===== RECORDS SUPPLIED

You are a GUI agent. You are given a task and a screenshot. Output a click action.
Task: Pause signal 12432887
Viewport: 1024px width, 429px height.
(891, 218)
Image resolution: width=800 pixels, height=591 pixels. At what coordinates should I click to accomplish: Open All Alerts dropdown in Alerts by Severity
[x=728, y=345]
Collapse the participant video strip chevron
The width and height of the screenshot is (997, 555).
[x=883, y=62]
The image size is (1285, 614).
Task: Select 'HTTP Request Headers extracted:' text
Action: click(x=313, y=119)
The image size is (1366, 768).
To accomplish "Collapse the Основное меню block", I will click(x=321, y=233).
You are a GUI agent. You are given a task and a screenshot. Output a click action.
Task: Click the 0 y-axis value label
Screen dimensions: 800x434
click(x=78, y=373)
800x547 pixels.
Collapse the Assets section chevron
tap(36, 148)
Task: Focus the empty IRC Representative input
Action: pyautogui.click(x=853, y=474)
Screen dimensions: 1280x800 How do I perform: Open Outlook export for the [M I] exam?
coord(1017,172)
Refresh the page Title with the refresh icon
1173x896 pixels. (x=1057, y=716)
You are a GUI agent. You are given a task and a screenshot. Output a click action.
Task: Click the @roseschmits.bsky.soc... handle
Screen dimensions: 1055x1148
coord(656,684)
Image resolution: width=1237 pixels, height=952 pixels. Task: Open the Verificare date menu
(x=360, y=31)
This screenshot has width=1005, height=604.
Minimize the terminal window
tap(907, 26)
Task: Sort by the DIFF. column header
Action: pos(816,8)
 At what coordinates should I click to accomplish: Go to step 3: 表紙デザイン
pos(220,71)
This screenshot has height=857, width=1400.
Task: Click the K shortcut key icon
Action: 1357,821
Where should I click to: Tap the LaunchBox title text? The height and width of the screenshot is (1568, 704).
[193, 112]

==========

PROBLEM TO WORK ON:
Word for word, quote all of the data above.

WRITTEN REPLY:
You are a GUI agent. You are given a task and a screenshot. Output a click action.
Task: Pause signal 12432887
Viewport: 1024px width, 429px height.
(891, 218)
Image resolution: width=800 pixels, height=591 pixels. At what coordinates should I click to accomplish: Open All Alerts dropdown in Alerts by Severity
[x=728, y=345]
Collapse the participant video strip chevron
The width and height of the screenshot is (997, 555).
[x=883, y=62]
The image size is (1285, 614).
Task: Select 'HTTP Request Headers extracted:' text
Action: click(x=313, y=119)
The image size is (1366, 768).
To accomplish "Collapse the Основное меню block", I will click(x=321, y=233).
You are a GUI agent. You are given a task and a screenshot. Output a click action.
Task: Click the 0 y-axis value label
Screen dimensions: 800x434
click(x=78, y=373)
800x547 pixels.
Collapse the Assets section chevron
tap(36, 148)
Task: Focus the empty IRC Representative input
Action: pyautogui.click(x=853, y=474)
Screen dimensions: 1280x800 How do I perform: Open Outlook export for the [M I] exam?
coord(1017,172)
Refresh the page Title with the refresh icon
1173x896 pixels. (x=1057, y=716)
You are a GUI agent. You are given a task and a screenshot. Output a click action.
Task: Click the @roseschmits.bsky.soc... handle
Screen dimensions: 1055x1148
coord(656,684)
Image resolution: width=1237 pixels, height=952 pixels. Task: Open the Verificare date menu
(x=360, y=31)
This screenshot has width=1005, height=604.
Minimize the terminal window
tap(907, 26)
Task: Sort by the DIFF. column header
Action: pos(816,8)
 At what coordinates should I click to accomplish: Go to step 3: 表紙デザイン
pos(220,71)
This screenshot has height=857, width=1400.
Task: Click the K shortcut key icon
Action: 1357,821
Where should I click to: Tap the LaunchBox title text? The height and width of the screenshot is (1568, 704).
[193, 112]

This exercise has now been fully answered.